Stored data entries:
··········
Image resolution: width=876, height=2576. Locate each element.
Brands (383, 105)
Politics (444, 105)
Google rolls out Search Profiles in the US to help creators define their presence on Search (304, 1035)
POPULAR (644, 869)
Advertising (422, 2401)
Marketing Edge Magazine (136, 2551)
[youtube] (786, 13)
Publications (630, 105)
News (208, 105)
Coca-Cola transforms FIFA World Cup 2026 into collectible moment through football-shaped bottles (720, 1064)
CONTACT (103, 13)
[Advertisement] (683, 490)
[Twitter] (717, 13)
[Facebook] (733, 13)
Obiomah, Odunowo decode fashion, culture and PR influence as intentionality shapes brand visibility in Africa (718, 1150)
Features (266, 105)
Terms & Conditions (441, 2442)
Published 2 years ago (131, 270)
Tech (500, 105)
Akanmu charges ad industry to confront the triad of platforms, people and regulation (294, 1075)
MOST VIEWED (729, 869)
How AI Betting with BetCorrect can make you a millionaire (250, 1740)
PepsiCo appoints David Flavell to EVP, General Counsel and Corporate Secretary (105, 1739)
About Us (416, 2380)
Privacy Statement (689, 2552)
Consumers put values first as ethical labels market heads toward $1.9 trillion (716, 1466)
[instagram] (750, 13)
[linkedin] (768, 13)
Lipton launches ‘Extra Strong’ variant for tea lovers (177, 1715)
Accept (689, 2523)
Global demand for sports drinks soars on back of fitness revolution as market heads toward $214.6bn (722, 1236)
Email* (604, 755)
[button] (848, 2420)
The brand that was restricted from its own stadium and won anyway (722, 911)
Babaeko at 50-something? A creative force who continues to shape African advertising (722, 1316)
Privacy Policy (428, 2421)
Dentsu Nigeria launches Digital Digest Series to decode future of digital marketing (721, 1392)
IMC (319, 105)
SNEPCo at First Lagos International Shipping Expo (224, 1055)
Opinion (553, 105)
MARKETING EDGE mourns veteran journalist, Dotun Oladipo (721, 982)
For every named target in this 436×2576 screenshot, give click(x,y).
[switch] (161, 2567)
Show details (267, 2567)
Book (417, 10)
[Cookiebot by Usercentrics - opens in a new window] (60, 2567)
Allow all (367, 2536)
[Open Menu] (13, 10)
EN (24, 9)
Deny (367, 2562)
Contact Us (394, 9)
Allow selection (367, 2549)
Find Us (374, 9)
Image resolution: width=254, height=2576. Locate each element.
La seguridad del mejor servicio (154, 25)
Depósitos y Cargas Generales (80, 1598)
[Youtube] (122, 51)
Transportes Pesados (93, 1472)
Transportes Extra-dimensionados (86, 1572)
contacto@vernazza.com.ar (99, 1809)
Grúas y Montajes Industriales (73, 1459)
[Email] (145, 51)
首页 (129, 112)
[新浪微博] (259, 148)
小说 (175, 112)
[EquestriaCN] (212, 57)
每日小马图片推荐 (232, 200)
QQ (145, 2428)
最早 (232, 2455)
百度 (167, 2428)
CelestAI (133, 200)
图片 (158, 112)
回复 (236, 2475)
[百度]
··········
## [Assigned task]
Every line must be copied exactly as it stands above.

## [Expected output]
Image resolution: width=876, height=2576. Locate each element.
Brands (383, 105)
Politics (444, 105)
Google rolls out Search Profiles in the US to help creators define their presence on Search (304, 1035)
POPULAR (644, 869)
Advertising (422, 2401)
Marketing Edge Magazine (136, 2551)
[youtube] (786, 13)
Publications (630, 105)
News (208, 105)
Coca-Cola transforms FIFA World Cup 2026 into collectible moment through football-shaped bottles (720, 1064)
CONTACT (103, 13)
[Advertisement] (683, 490)
[Twitter] (717, 13)
[Facebook] (733, 13)
Obiomah, Odunowo decode fashion, culture and PR influence as intentionality shapes brand visibility in Africa (718, 1150)
Features (266, 105)
Terms & Conditions (441, 2442)
Published 2 years ago (131, 270)
Tech (500, 105)
Akanmu charges ad industry to confront the triad of platforms, people and regulation (294, 1075)
MOST VIEWED (729, 869)
How AI Betting with BetCorrect can make you a millionaire (250, 1740)
PepsiCo appoints David Flavell to EVP, General Counsel and Corporate Secretary (105, 1739)
About Us (416, 2380)
Privacy Statement (689, 2552)
Consumers put values first as ethical labels market heads toward $1.9 trillion (716, 1466)
[instagram] (750, 13)
[linkedin] (768, 13)
Lipton launches ‘Extra Strong’ variant for tea lovers (177, 1715)
Accept (689, 2523)
Global demand for sports drinks soars on back of fitness revolution as market heads toward $214.6bn (722, 1236)
Email* (604, 755)
[button] (848, 2420)
The brand that was restricted from its own stadium and won anyway (722, 911)
Babaeko at 50-something? A creative force who continues to shape African advertising (722, 1316)
Privacy Policy (428, 2421)
Dentsu Nigeria launches Digital Digest Series to decode future of digital marketing (721, 1392)
IMC (319, 105)
SNEPCo at First Lagos International Shipping Expo (224, 1055)
Opinion (553, 105)
MARKETING EDGE mourns veteran journalist, Dotun Oladipo (721, 982)
For every named target in this 436×2576 screenshot, give click(x,y).
[switch] (161, 2567)
Show details (267, 2567)
Book (417, 10)
[Cookiebot by Usercentrics - opens in a new window] (60, 2567)
Allow all (367, 2536)
[Open Menu] (13, 10)
EN (24, 9)
Deny (367, 2562)
Contact Us (394, 9)
Allow selection (367, 2549)
Find Us (374, 9)
Image resolution: width=254, height=2576. Locate each element.
La seguridad del mejor servicio (154, 25)
Depósitos y Cargas Generales (80, 1598)
[Youtube] (122, 51)
Transportes Pesados (93, 1472)
Transportes Extra-dimensionados (86, 1572)
contacto@vernazza.com.ar (99, 1809)
Grúas y Montajes Industriales (73, 1459)
[Email] (145, 51)
首页 (129, 112)
[新浪微博] (259, 148)
小说 (175, 112)
[EquestriaCN] (212, 57)
每日小马图片推荐 (232, 200)
QQ (145, 2428)
最早 (232, 2455)
百度 (167, 2428)
CelestAI (133, 200)
图片 (158, 112)
回复 (236, 2475)
[百度]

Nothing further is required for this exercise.